# Great book for any martial artist



## KempoGuy06 (Sep 20, 2007)

Hey y'all!!!

Im starting this thread to give you all my review (or partial review since I havent utilized all of it) of a book that I picked up on conditioning for the martial arts. Its called Complete Conditioning for the Martial Arts by Sean Cochran. 

Well my lifting style seemed to be hampering my progress. While I was picked up the material and excecuting it well I was slow. At the gym my lifting was about pure weight. I was gaining muscle and size (gi was getting tight LOL) but I wasnt fast. This showed up in my sparring more than anything, I just wasnt fast enough. Well I stopped lifting and sharnk quite a bit, but at the same time my speed improved I was able to hold my own even against upper ranks. I wanted to start lifting again because lets face it its good for you. I looked around at a Borders here in town and found this book. I flipped through a couple of pages, liked what I saw and bought it.

It gives a real good break down of how to isolate specific muscels to improve speed, power and endurance. It shows you how to stretch and isolate certain joints that people have more common problems with (knees, shoulders). 

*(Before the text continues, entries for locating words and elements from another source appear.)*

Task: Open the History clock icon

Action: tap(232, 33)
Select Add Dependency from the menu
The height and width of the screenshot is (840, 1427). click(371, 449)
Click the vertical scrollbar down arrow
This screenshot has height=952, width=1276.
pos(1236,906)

I havent been able to apply the workout routines because of recent knee problems, but I have used the stretching. Im pumped about the results as well. My knee feels better than it has in almost a year. There for a while I was scared that it was really bad, but now it feels great. It is not a 100% but Im very optimistic that it will be soon. 

Here is a like to the book on Amazon http://www.amazon.com/Complete-Cond...559328?ie=UTF8&s=books&qid=1190315755&sr=1-14

B


----------



## bydand (Sep 20, 2007)

Looks like a title I'll be adding to my library.  Thanks for the review and link.


----------



## KempoGuy06 (Sep 20, 2007)

bydand said:


> Looks like a title I'll be adding to my library.  Thanks for the review and link.


no problem. Let me know what you think after you pick it up. 

B


----------



## CoryKS (Sep 20, 2007)

Thanks for the review!  I've seen that book at Borders but didn't recognize the author.  I'd been meaning to check the Amazon reviews but it slipped my mind.  Glad to know it's a good one.


----------



## terryl965 (Sep 20, 2007)

Nice review, I think I will be added a new book this weekend.


----------



## stone_dragone (Sep 20, 2007)

Thank you for the review...I'll be looking it up as well!


----------



## Kennedy_Shogen_Ryu (Sep 21, 2007)

Heh, I was in a bookstore the other day and saw this particular book, and was thinking "I'll wait for a sign to see if I should pick it up or not" thanks for providing my sign!​


----------